Webinar Recap: How to Run a Board Meeting on Demand

Matt Preuss
Marketing Manager

A board meeting can be an intimidating endeavor for first time founders. However, when a founder is well prepared a board meeting can be an integral part of a company’s success. In case you missed it, we hosted a webinar with Russell Benaroya covering the ins and outs of running a board meeting on demand.

Russell spent the last twenty years investing in private equity and as a healthcare entrepreneur, building and exiting two start-ups. Currently, Russell is a Partner at Stride Services where they help high growth organizations with back-office support. Between his time as a founder and helping companies at Stride, Russell has become an expert in preparing and executing a board meeting.

During the webinar, Russell shared how founders can always be prepared for a board meeting. You can find our favorite takeaways from the “Board Meeting on Demand” webinar below:

Lead with Facts

It is normal to feel anxiety and excitement before a board meeting. However, it is important to manage your emotions and stick with the facts. If you lead with data and facts then you can take the time to talk about strategy and the future of your company. Russell warns founders not to approach board meetings with a narrative or a story to tell as it can be exhausting and can understates the facts.

A Board Member Will Never Know Your Business as Well as You Do

If you’re looking for a board member to give you tactical operational advice remember that their view will be slanted. No matter how involved a board member is with your business they will not have the same information and understanding of your business as you do. In reality, a board member should be able to determine if you’re properly capitalized to execute on your strategy, how you are executing to the strategy, and do you have the right people in the right roles.

Turn the Executive Session on Your Board

Rather than using the executive session as a chance to air your frustrations and “seek counseling,” use it as a time to allow your board to bring up their own discussion items. Ask your board to come prepared to discuss their topics, their observations, and their agenda items they want to cover.

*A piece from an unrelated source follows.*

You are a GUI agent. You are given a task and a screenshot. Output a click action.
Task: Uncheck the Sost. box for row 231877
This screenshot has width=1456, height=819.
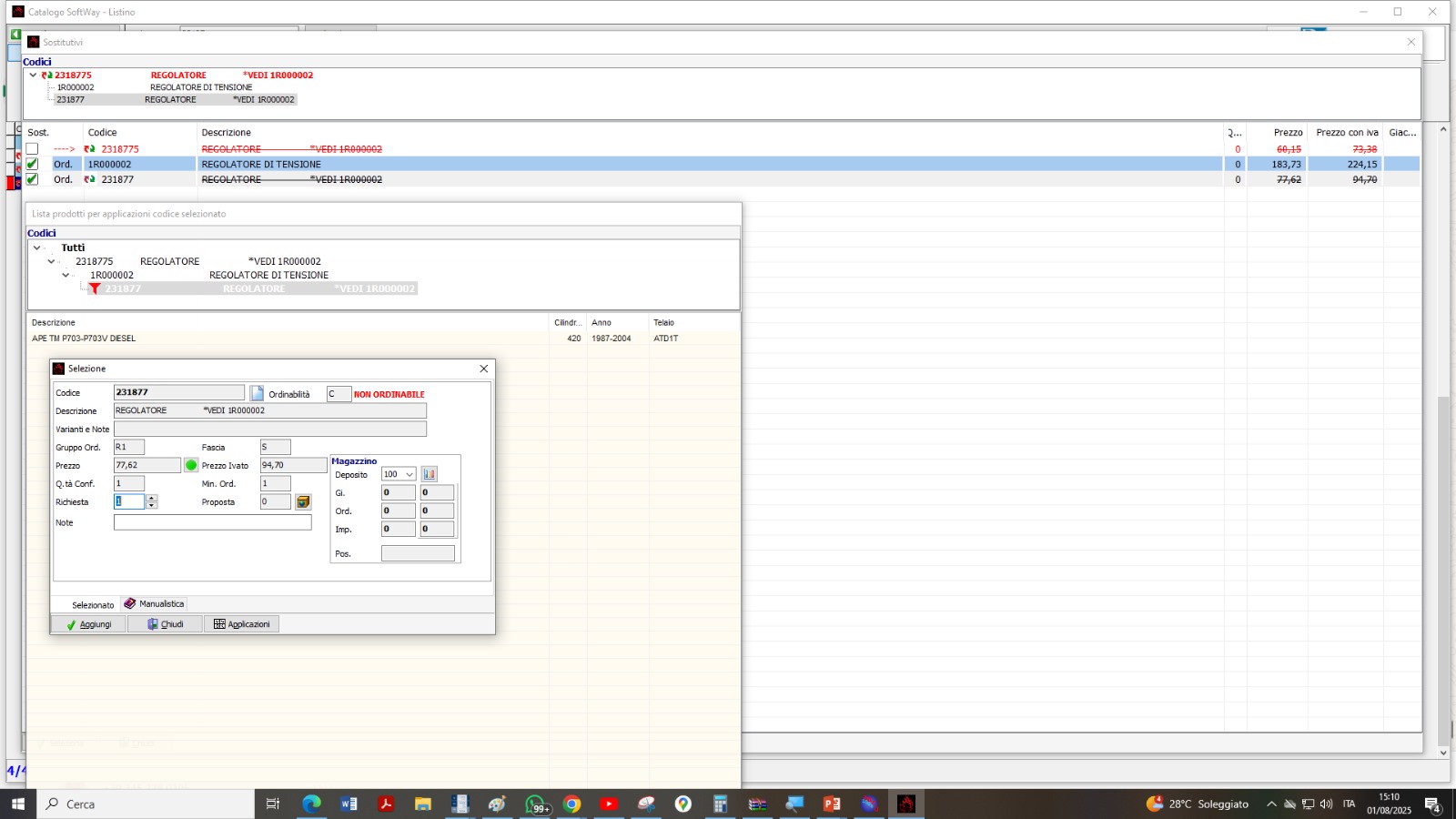coord(33,179)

What to Send Before the Meeting

Russell suggests sending your metrics vs. plan, financial and operating metrics, actions since last meeting, key customer learnings, your pipeline, and your functional roles chart. You can take it a step further by saying founders should not send a simple org chart but rather a functional role chart that will showcase what positions you need to fill to deliver on your strategy. Russell recommends sending your materials 3 days in advance so your board has a chance to review the facts and form an opinion in advance of the meeting.

No Surprises

A board meeting should not be full of surprises for you as a founder or any of your board members. You should go into a board meeting with a deep understanding of where every board member stands. Russell recommends scheduling 1 on 1 meetings with each board member to pick their brain on different issues. There tends to be a herd mentality when sharing to a group (your board) so it is important to discuss on an individual basis to understand where they truly stand.

Come with Your Best Thinking

As a founder “you should be coming to your board meeting to share your best thinking.” This can be boiled down to a simple process. You come to the meeting and share how you are thinking about an issue, how you analyzed it, your recommendations, then ask the board for their thoughts on your recommendations. This way you stick to the data and use your knowledge to make the best decision for your business. From here, you can have a spirited discussion with your board.

All in all, remember that running a board meeting comes down to the preparation you put in beforehand. With the right preparation and mentality heading into a board meeting, it can truly be a valuable asset for your business.